◆ WHAT IS EXPECTED ◆
From the line that contains "The height and" through the line that contains "Task: Open chart settings gear icon", output every line of the listing below exactly and leave out all the rest.
Segment Start: RECORDED INFORMATION
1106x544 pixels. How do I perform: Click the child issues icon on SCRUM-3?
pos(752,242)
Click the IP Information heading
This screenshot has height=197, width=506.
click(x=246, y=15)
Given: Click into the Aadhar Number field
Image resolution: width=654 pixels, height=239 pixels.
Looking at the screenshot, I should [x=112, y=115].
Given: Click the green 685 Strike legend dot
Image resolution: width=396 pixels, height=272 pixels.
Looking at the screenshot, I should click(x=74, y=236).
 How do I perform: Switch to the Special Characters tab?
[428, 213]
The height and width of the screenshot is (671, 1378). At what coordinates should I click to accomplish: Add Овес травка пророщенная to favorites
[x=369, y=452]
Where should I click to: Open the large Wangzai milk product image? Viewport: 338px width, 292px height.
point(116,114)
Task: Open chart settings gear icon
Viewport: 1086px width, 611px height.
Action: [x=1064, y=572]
Segment End: RECORDED INFORMATION
Segment Start: RECORDED INFORMATION
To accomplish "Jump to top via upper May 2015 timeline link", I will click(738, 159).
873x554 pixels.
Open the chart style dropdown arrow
Segment End: RECORDED INFORMATION
◆ SOLUTION ◆
The height and width of the screenshot is (671, 1378). At what coordinates should I click to accomplish: Add Овес травка пророщенная to favorites
[x=369, y=452]
Where should I click to: Open the large Wangzai milk product image? Viewport: 338px width, 292px height.
point(116,114)
Task: Open chart settings gear icon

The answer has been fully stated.